Introduction

R-Control develops generic methods and technologies that enable estimating the catch composition arriving on the fishing vessel, applicable to multiple fisheries. The catch composition from each fishing effort will automatically be analyzed regarding species composition and size composition of each species in terms of length and weight. The capture information will automatically be linked to the time and location of each fishing effort, gear used, and other parameters regarding the fishing process.

 


Our goal is to place Norway at the forefront of research and development of core technology for effective and sustainable resource control in commercial fishery.




The main hypothesis of this project is that the implementation of automatic catch registration systems in commercial fishery can lead to a more effective resource control, precise resource management at lower costs while simultaneously providing decision support for fishers and managers leading to increased compliance with regulations.

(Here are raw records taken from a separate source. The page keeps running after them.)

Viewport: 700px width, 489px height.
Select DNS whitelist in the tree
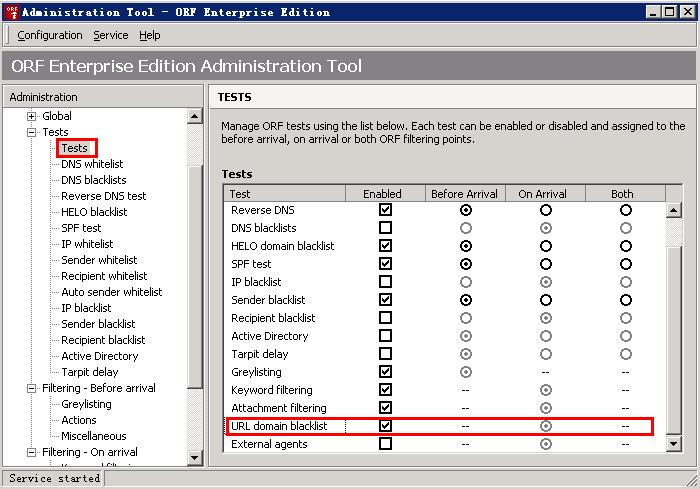pyautogui.click(x=92, y=164)
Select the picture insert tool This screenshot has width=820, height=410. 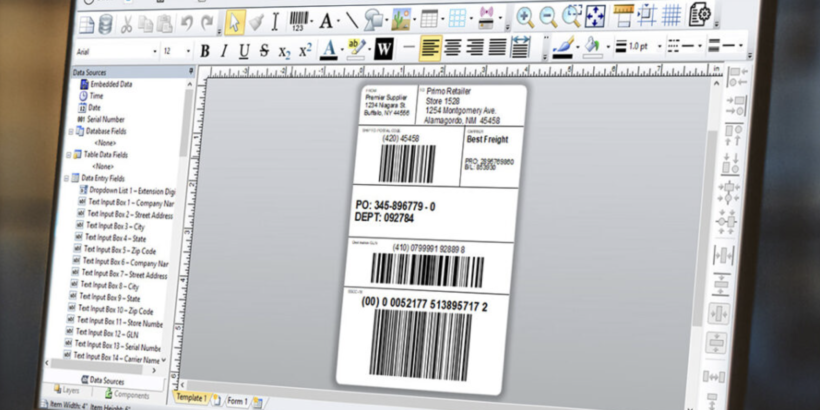click(x=401, y=20)
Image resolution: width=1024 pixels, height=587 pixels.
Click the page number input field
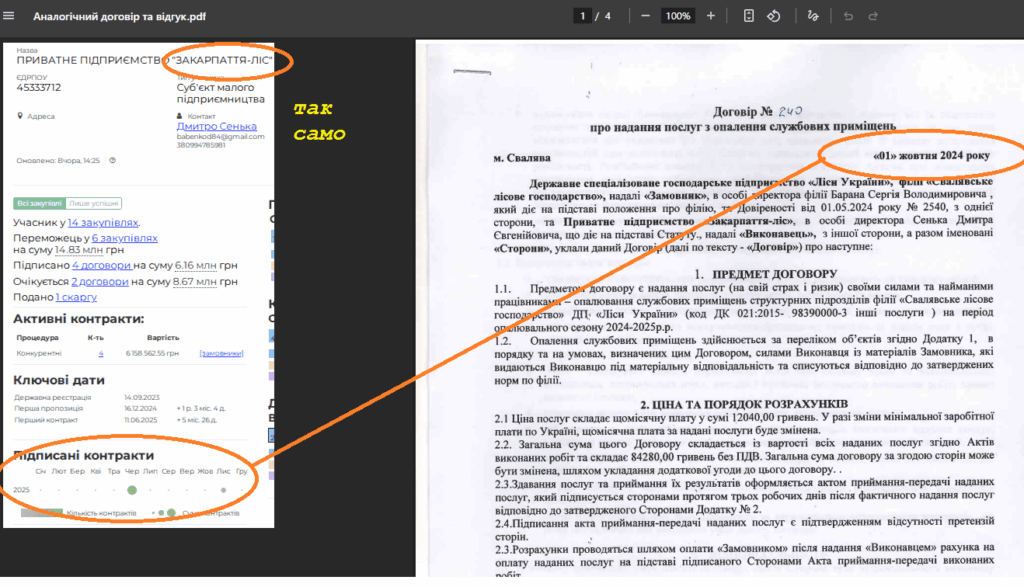coord(582,16)
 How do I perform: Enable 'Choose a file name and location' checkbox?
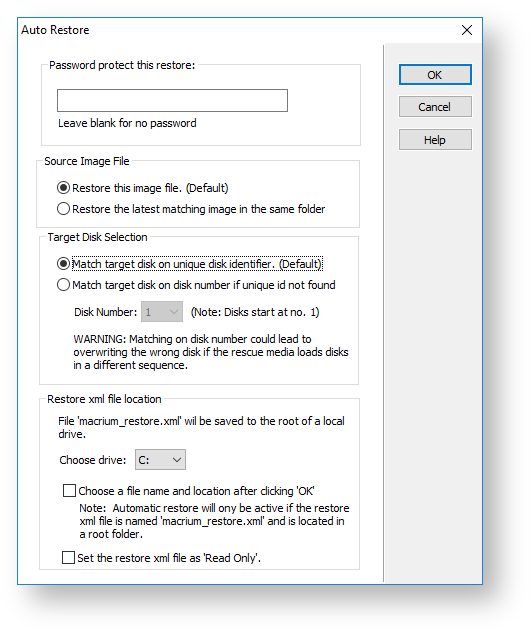[69, 491]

For automatic catch registration to be both widespread and accurate, there must be an efficient way of generating large data sets for use in deep learning algorithms. This project addresses the generic methods and technologies that enable generation of such large data sets using the principle of anatomically correct digital twins of fish, along with modern data set generation methods such as domain and dynamics randomization.

 


Automatic capture information and catch registration technology will lead to a full-documented fishery that will:

•Enable automatic check for compliance with regulations regarding species and size compositions of catchand bycatch.

•Enable certification to consumers on sustainability of the fishing process.

•Provide decision support for the fishers in between fishing efforts.

•Enable information for real-time decisions regarding potential area closures to maintain sustainability.

•Provide data for stock assessments directly from the commercial fishing activity.